Things have definitely taken a turn for the worse in investment banking. In the third quarter, investment banking fees at JPMorgan fell to their lowest level since 2005 and dealmaking in EMEA was at its lowest since the first quarter of 2010.
However, this does not mean some people are not busy.
A lack of done deals does not mean a lack of pitching for deals, with all its attendant work on pitchbooks. And some sectors, such as energy and power – which accounted for 20% of all EMEA M&A work by value this year according to Thomson Reuters – have been very active.
M&A recruiters say this is creating problems. Busy MDs and VPs want to hire more juniors to assist them, but are disallowed from doing so by hiring freezes. Teams are being squeezed as a result.
Recently hired associates are understood to have been especially targeted in recent redundancies, suggesting their work is being reallocated most frequently.
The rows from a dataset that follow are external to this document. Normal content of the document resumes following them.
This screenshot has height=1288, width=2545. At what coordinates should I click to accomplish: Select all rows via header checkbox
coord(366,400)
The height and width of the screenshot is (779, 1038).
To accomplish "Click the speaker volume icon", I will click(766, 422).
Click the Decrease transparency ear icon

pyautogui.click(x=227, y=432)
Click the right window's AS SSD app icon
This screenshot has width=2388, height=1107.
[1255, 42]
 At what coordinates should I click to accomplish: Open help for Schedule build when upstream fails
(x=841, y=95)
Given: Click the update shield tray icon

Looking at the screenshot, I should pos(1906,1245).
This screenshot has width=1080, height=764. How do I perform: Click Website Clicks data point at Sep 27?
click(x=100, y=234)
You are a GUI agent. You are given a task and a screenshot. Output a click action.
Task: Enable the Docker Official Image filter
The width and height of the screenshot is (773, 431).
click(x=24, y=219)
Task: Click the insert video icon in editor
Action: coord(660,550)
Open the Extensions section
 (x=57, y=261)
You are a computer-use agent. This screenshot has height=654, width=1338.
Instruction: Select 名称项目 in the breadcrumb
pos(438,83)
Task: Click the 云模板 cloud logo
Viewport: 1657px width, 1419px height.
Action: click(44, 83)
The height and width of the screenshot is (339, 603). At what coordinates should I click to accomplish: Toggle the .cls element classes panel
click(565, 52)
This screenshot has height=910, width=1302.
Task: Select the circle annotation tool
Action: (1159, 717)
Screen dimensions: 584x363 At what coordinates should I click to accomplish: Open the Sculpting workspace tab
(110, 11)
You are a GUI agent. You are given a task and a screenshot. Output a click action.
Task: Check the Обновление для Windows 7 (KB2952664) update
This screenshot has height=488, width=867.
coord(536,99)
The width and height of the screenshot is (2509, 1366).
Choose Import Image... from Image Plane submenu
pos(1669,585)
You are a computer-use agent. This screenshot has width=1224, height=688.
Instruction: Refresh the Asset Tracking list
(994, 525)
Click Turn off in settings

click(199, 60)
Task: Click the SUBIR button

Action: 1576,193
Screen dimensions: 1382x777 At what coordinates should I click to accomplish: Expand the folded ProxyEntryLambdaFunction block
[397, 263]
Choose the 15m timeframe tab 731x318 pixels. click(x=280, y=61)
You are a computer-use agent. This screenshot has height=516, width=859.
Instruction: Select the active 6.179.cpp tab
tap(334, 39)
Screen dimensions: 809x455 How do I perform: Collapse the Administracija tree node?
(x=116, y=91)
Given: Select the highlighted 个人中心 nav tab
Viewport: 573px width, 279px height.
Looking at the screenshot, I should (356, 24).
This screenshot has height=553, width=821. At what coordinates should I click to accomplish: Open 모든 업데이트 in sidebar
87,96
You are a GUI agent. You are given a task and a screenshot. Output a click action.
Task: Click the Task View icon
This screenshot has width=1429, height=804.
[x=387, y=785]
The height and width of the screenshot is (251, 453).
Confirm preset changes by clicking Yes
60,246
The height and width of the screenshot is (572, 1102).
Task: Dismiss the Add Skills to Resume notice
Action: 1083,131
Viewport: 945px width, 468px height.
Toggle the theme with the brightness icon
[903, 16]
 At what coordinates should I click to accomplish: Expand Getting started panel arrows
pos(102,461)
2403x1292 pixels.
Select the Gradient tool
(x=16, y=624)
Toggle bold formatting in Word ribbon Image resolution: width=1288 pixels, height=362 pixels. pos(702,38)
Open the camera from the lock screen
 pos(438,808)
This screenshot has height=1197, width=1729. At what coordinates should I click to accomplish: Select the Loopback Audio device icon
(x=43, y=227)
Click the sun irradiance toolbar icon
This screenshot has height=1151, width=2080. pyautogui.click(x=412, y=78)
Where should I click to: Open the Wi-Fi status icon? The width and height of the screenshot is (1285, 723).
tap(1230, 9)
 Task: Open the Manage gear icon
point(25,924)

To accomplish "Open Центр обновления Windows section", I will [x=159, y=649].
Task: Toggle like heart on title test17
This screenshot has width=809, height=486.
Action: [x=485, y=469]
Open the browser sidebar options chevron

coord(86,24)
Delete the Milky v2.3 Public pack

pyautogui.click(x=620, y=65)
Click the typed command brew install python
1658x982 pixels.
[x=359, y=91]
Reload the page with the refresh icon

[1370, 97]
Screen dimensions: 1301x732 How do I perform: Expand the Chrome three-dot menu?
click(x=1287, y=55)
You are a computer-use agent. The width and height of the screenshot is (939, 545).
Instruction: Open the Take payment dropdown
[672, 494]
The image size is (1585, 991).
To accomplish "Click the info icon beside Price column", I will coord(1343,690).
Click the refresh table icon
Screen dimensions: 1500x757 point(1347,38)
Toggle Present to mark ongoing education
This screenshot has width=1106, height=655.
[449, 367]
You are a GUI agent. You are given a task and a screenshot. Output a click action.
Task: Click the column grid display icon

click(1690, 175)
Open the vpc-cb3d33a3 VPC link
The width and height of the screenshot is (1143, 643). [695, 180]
“There are VPs out there who are doing the work of associates,” says the head of one recruitment boutique. “People are fed up because they’re overworked. If you’re on the wrong team in this market, you’re doing nothing but pitching.”
However, another M&A recruiter disagrees. “What you find in this situation is that it’s the analysts who are encouraged to step up and take on more of the associates’ responsibilities,” he says. “The analysts are getting absolutely killed and the VPs are just having to keep a closer eye on them.”
Analysts who are sick of working 16 hour+ days and consecutive all-nighters do have other options, according to Logan Naidu, partner at The Cornell Partnership. “We’re still surprisingly busy and have got mandates from boutiques, the buyside and corporates,” he says.